The firm also declared cash dividends of ₱0.58 per outstanding common share for the fourth quarter of 2024. The dividends are payable on March 21, 2025 to shareholders on record as of March 5, 2025. 

This brings AREIT’s full year 2024 dividend per share to ₱2.28, a six percent increase from ₱2.15 per share in 2023.

In addition, AREIT’s Board of Directors approved the acquisition of commercial properties located in Cebu, Davao, and Cagayan de Oro from its sponsor Ayala Land, Inc. (ALI) and its subsidiaries. 

It approved a property-for-share swap transaction with ALI and subsidiaries, Accendo Commercial Corp. (Accendo), Cagayan de Oro Gateway Corp. (CDOGC), and Central Bloc Hotel Ventures, Inc. (CBHVI) involving subscription of ALI and the subsidiaries of 505.890 million primary AREIT common shares.

This will be in exchange for Central Bloc One (Office), Central Bloc Two (Office), Ayala Malls Central Bloc, Seda Hotel Central Bloc, Ayala Malls Abreeza, Abreeza Corporate Center (Office), Ayala Malls Centrio, and Centrio Corporate Center (Office).

The share-for-property swap will have a transaction value of ₱21.0 billion at an exchange price of ₱41.50 per share, as validated by a third-party fairness opinion.

The transaction shall be submitted for approval of AREIT shareholders at their Annual Stockholder’s Meeting on April 24, 2025, and pertinent regulatory bodies thereafter.

The planned infusions of ALI, Accendo, CDOGC, and CBHVI will bring AREIT’s Assets Under Management (AUM) to ₱138 billion. The new assets totaling 306,000 square meters of building GLA will bring its total gross leasable area to 4.2 million sqm, composed of 1.3 million sqm building GLA and 2.9 million sqm industrial land.

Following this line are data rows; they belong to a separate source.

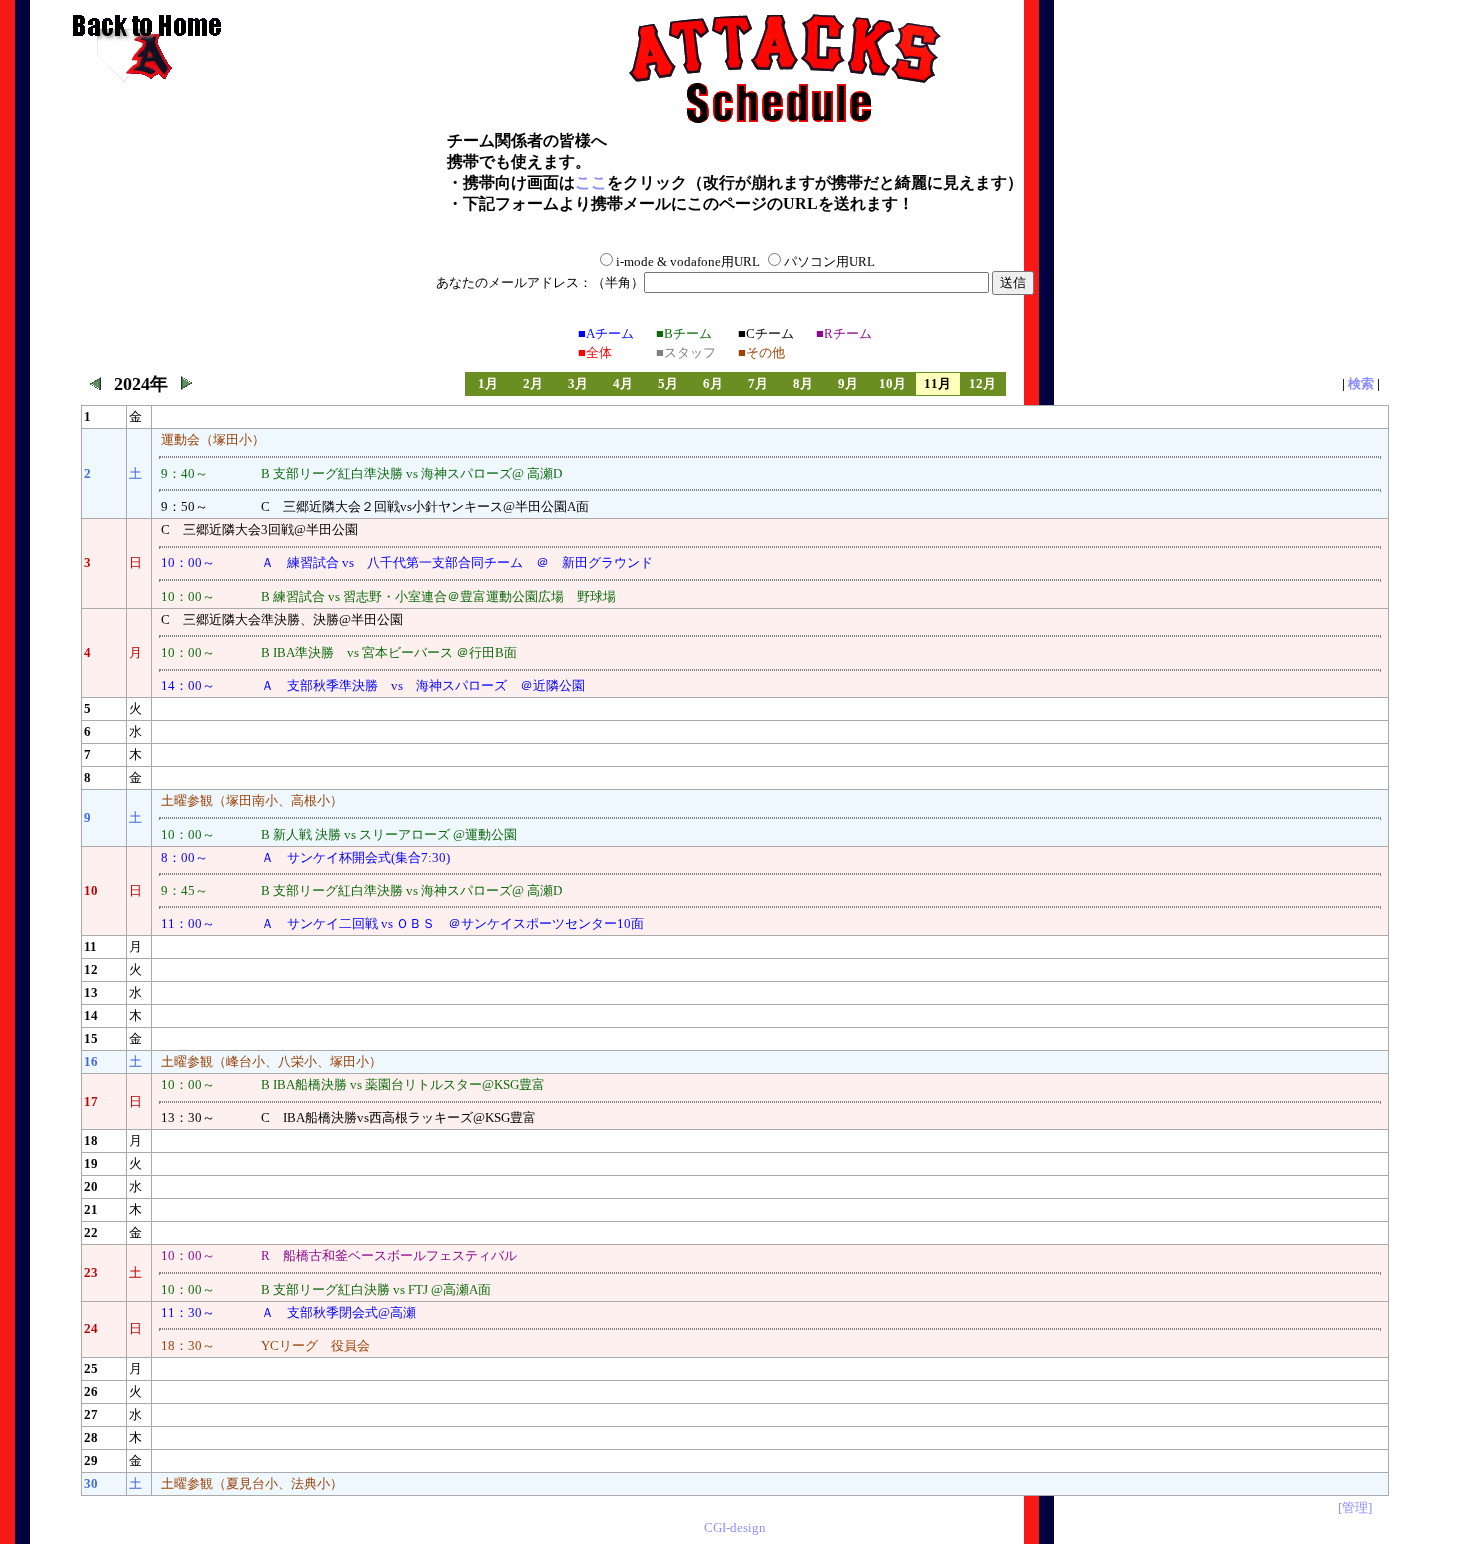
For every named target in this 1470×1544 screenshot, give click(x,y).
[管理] (1355, 1507)
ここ (591, 182)
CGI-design (735, 1527)
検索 (1361, 383)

“The acquisition is in line with our growth target of ₱15-20 billion in AUM per year. This will further diversify the portfolio and deepen AREIT’s presence in the fast-growing regional cities in Visayas and Mindanao,” said AREIT President and CEO Jose Eduardo A. Quimpo II.

He added that, “The acquisition will be accretive to shareholders of AREIT in line with our commitment of delivering returns and long-term value.